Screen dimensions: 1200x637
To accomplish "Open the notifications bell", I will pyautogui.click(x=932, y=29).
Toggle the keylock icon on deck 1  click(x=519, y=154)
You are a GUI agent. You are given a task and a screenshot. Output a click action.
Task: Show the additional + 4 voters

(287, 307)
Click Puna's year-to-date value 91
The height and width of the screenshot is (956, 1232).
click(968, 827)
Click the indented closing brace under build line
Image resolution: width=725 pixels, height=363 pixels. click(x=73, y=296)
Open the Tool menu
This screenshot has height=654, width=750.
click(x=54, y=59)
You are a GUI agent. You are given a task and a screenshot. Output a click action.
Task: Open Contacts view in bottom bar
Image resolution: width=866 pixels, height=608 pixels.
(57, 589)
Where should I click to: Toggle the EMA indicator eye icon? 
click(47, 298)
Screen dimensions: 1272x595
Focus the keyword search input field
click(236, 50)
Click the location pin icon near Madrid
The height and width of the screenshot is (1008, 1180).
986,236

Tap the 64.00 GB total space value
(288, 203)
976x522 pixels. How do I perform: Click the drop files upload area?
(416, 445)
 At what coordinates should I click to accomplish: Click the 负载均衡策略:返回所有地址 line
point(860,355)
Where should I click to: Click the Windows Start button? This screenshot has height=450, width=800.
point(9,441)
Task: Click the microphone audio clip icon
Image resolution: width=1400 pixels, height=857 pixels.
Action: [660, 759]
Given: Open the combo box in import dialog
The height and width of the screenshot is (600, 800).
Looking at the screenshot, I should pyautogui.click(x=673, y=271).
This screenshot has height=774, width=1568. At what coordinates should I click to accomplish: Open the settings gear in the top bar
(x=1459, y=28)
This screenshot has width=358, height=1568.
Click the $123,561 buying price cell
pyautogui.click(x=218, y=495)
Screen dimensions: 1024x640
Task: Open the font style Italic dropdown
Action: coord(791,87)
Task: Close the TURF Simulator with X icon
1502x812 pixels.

WORK ITEM: Nothing should be left out. Reproduce all the entries precisely.

ANSWER BELOW:
Screen dimensions: 1200x637
To accomplish "Open the notifications bell", I will pyautogui.click(x=932, y=29).
Toggle the keylock icon on deck 1  click(x=519, y=154)
You are a GUI agent. You are given a task and a screenshot. Output a click action.
Task: Show the additional + 4 voters

(287, 307)
Click Puna's year-to-date value 91
The height and width of the screenshot is (956, 1232).
click(968, 827)
Click the indented closing brace under build line
Image resolution: width=725 pixels, height=363 pixels. click(x=73, y=296)
Open the Tool menu
This screenshot has height=654, width=750.
click(x=54, y=59)
You are a GUI agent. You are given a task and a screenshot. Output a click action.
Task: Open Contacts view in bottom bar
Image resolution: width=866 pixels, height=608 pixels.
(57, 589)
Where should I click to: Toggle the EMA indicator eye icon? 
click(47, 298)
Screen dimensions: 1272x595
Focus the keyword search input field
click(236, 50)
Click the location pin icon near Madrid
The height and width of the screenshot is (1008, 1180).
986,236

Tap the 64.00 GB total space value
(288, 203)
976x522 pixels. How do I perform: Click the drop files upload area?
(416, 445)
 At what coordinates should I click to accomplish: Click the 负载均衡策略:返回所有地址 line
point(860,355)
Where should I click to: Click the Windows Start button? This screenshot has height=450, width=800.
point(9,441)
Task: Click the microphone audio clip icon
Image resolution: width=1400 pixels, height=857 pixels.
Action: [660, 759]
Given: Open the combo box in import dialog
The height and width of the screenshot is (600, 800).
Looking at the screenshot, I should pyautogui.click(x=673, y=271).
This screenshot has height=774, width=1568. At what coordinates should I click to accomplish: Open the settings gear in the top bar
(x=1459, y=28)
This screenshot has width=358, height=1568.
Click the $123,561 buying price cell
pyautogui.click(x=218, y=495)
Screen dimensions: 1024x640
Task: Open the font style Italic dropdown
Action: coord(791,87)
Task: Close the TURF Simulator with X icon
1502x812 pixels.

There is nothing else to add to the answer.